6) In your opinion, how distinct, if at all, are social intelligence and emotional intelligence?

We are biological beings. Therefore, I find that it is not useful to attempt to differentiate social and emotional intelligence.  That’s why, when CASEL created the term, we moved from social and emotional to social-emotional.  Social-emotional intelligence (which is another way of taking about SECD) is exciting because it brings biology and psychology, and the social, cognitive, and emotional aspects of our functioning, together. It doesn’t allow us to separate these aspects of what it means to be human. For example, we know that the unit of human memory is not solely based on bits of information. The unit of human memory consists of information, but it also consists of the context in which we learn and our feelings about what we learn. This is one of the reasons why we need to look at social-emotional intelligence- and its variants–  as holistic and unifying approaches.

And the good news is that social-emotional and character attributes take shape not only through the school years, but throughout life. People who have gone to therapy have developed their social-emotional abilities and character modified at various ages of life. If there was a biological barrier to doing that, it wouldn’t happen. So the ability to develop emotional and social competence and develop one’s character is life-long.

Ultimately, SECD is a core aspect of who we are and must be nurtured as such, including in our education, parenting, and informal education subsystems.   What is it that makes us human? What is it that makes us special? We are special because we have compassion. We are special because we have empathy, because we have the ability to organize and do things for others and not just for ourselves. Those kinds of attributes are linked to SECD. It is also part of the human being to be goal- and plan-oriented. One of the most important principles of everyday life is that we need goals to help us organize. These are things that we have not been taught – they are a part of us.

However, these abilities can be developed. There are social conditions that make them more or less likely to take place. In fact, there are a lot of social conditions that do not enhance the natural development of social-emotional competencies and positive character.
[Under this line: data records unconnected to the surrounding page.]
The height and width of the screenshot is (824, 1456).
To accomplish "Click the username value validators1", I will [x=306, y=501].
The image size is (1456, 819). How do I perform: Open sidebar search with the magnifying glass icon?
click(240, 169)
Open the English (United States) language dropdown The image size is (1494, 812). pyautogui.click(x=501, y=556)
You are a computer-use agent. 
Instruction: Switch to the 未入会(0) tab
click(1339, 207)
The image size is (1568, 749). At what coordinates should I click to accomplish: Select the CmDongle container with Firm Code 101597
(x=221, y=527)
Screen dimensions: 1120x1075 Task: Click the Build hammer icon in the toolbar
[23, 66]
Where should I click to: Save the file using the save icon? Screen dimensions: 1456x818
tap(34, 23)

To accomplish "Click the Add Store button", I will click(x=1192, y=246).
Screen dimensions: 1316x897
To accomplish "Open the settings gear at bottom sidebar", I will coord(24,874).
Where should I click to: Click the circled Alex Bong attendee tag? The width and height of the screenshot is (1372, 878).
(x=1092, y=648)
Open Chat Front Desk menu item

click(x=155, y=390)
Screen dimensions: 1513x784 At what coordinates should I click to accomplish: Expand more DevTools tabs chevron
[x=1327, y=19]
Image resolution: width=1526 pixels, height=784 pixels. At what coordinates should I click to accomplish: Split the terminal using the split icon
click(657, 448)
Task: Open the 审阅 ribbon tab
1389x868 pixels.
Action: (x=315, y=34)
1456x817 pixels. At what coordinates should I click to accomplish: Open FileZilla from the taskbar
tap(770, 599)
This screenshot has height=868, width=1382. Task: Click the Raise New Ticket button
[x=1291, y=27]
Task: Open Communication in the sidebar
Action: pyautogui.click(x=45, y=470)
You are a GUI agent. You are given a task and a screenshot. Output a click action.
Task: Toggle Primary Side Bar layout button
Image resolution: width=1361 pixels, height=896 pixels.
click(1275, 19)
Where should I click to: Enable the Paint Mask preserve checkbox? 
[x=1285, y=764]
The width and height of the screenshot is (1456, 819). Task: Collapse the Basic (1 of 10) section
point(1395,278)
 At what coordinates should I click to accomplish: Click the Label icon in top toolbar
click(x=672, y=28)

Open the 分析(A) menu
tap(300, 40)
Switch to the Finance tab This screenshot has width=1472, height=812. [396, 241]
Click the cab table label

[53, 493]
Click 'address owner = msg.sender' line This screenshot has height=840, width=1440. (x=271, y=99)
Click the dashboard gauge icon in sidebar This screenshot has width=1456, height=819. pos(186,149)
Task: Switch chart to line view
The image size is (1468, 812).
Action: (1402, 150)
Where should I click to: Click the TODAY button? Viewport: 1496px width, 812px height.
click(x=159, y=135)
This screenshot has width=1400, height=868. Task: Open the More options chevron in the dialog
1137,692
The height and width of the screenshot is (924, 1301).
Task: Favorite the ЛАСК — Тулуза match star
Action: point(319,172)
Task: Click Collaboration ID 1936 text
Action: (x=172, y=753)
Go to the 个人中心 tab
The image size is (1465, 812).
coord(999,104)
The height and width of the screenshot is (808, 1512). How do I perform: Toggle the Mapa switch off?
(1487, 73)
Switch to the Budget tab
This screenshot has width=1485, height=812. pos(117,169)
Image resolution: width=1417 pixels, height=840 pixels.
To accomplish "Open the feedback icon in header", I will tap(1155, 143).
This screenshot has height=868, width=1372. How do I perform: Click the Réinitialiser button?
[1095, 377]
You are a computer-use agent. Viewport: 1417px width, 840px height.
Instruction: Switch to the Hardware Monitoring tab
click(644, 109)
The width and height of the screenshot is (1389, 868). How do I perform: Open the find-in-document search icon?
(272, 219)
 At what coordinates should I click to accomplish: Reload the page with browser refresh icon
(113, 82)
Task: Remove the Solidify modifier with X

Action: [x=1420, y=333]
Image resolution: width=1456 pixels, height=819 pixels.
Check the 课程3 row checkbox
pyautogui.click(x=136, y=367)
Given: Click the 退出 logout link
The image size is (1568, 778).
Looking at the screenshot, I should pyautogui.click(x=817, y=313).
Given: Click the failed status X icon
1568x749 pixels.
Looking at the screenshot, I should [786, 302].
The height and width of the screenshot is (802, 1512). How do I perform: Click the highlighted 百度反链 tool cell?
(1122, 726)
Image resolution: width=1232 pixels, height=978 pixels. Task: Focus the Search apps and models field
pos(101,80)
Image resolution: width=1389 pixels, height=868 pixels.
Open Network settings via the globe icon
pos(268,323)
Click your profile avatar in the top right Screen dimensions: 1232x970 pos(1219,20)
For example, the media and the fast pace of society are actually working against the way that human beings work their best. Interpersonal relationships are things that can’t be “surfed” and can’t be “scanned” and “twittered.” These are things that take time and depth. You have to look at somebody for a few seconds to get some clue about how they are feeling. Yet in our current society, we’re training people visually to stay on the surface, to move very quickly, and to go from virtual place-to-place in fractions of seconds.

Social and emotional intelligence are functionally intertwined and inextricably connected to character.  While research may find some distinctions and separations at some molecular or physiological levels, those are not distinctions that should enter into policy and practice decisions for the foreseeable future.